==== ARTIGO ====

Há séculos, um ciclo da natureza se repete entre os meses de novembro e março na maior floresta tropical do mundo, a Amazônia. Neste período do ano, centenas de milhares de ouriços caem de vários metros de altura até tocarem o chão, cheios de castanha. A coleta da amêndoa é responsável por movimentar a economia, fortalecer uma das mais tradicionais atividades extrativistas que perpassa gerações e, acima de tudo, reafirmar o valor imensurável da floresta em pé.
Localizado no Projeto de Assentamento Extrativista Chico Mendes, em Xapuri, o Seringal Cachoeira possui uma das maiores concentrações de castanheiras nativas do mundo. A região está entre as que lideram a produção de castanha no Acre.
Proprietário de uma área de 372 hectares, Antônio Teixeira Mendes é um dos mais antigos moradores do Seringal Cachoeira. A história quase centenária da família de Duda, como é mais conhecido, está diretamente ligada ao extrativismo. O avô e o pai dele vieram do Ceará para o Acre nos anos 40, durante a Segunda Guerra Mundial, onde lutaram como soldados da borracha.

==== REGISTROS FORNECIDOS ====

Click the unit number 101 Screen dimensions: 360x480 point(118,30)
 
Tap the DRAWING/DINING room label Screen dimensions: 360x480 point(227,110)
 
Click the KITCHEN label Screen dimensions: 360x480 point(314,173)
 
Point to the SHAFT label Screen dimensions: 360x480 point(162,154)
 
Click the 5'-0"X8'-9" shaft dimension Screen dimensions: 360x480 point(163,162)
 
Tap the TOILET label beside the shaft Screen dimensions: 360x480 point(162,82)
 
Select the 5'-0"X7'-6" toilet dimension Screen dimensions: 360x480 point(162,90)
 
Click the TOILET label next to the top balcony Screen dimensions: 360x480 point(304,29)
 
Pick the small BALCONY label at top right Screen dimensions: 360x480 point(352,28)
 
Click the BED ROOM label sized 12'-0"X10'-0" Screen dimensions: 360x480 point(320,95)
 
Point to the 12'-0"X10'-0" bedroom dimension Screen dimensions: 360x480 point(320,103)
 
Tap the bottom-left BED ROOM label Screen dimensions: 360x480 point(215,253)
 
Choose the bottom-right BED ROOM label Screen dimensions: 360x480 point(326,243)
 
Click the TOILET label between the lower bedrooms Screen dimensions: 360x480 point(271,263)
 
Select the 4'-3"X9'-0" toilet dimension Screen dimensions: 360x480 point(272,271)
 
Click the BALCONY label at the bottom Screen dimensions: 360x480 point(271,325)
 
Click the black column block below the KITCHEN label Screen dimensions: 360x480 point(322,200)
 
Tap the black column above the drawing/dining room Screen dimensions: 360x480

====
==== REGISTROS FORNECIDOS ====

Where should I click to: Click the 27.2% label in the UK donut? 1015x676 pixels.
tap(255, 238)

====

*TAREFAS*:
**a.** Diga se cada afirmação abaixo está de acordo com o artigo, respondendo sim ou não e citando as palavras do artigo que decidem a questão: (i) a queda dos ouriços na Amazônia acontece entre novembro e março; (ii) a área de Antônio Teixeira Mendes tem 500 hectares; (iii) o avô e o pai de Duda vieram de Pernambuco para o Acre.
**b.** Passe para uma lista JSON de strings as linhas dos registros que vão da linha com "Click the unit" até a linha com "dimensions: 360x480 point(163,162)", ambas incluídas. Use uma string para cada linha e deixe de fora as linhas em branco.

*RESPOSTAS*:
**a.**
(i) Sim: "um ciclo da natureza se repete entre os meses de novembro e março na maior floresta tropical do mundo, a Amazônia".
(ii) Não: "Proprietário de uma área de 372 hectares".
(iii) Não: "O avô e o pai dele vieram do Ceará para o Acre nos anos 40".

**b.**
[
  "Click the unit number 101 Screen dimensions: 360x480 point(118,30)",
  "Tap the DRAWING/DINING room label Screen dimensions: 360x480 point(227,110)",
  "Click the KITCHEN label Screen dimensions: 360x480 point(314,173)",
  "Point to the SHAFT label Screen dimensions: 360x480 point(162,154)",
  "Click the 5'-0\"X8'-9\" shaft dimension Screen dimensions: 360x480 point(163,162)"
]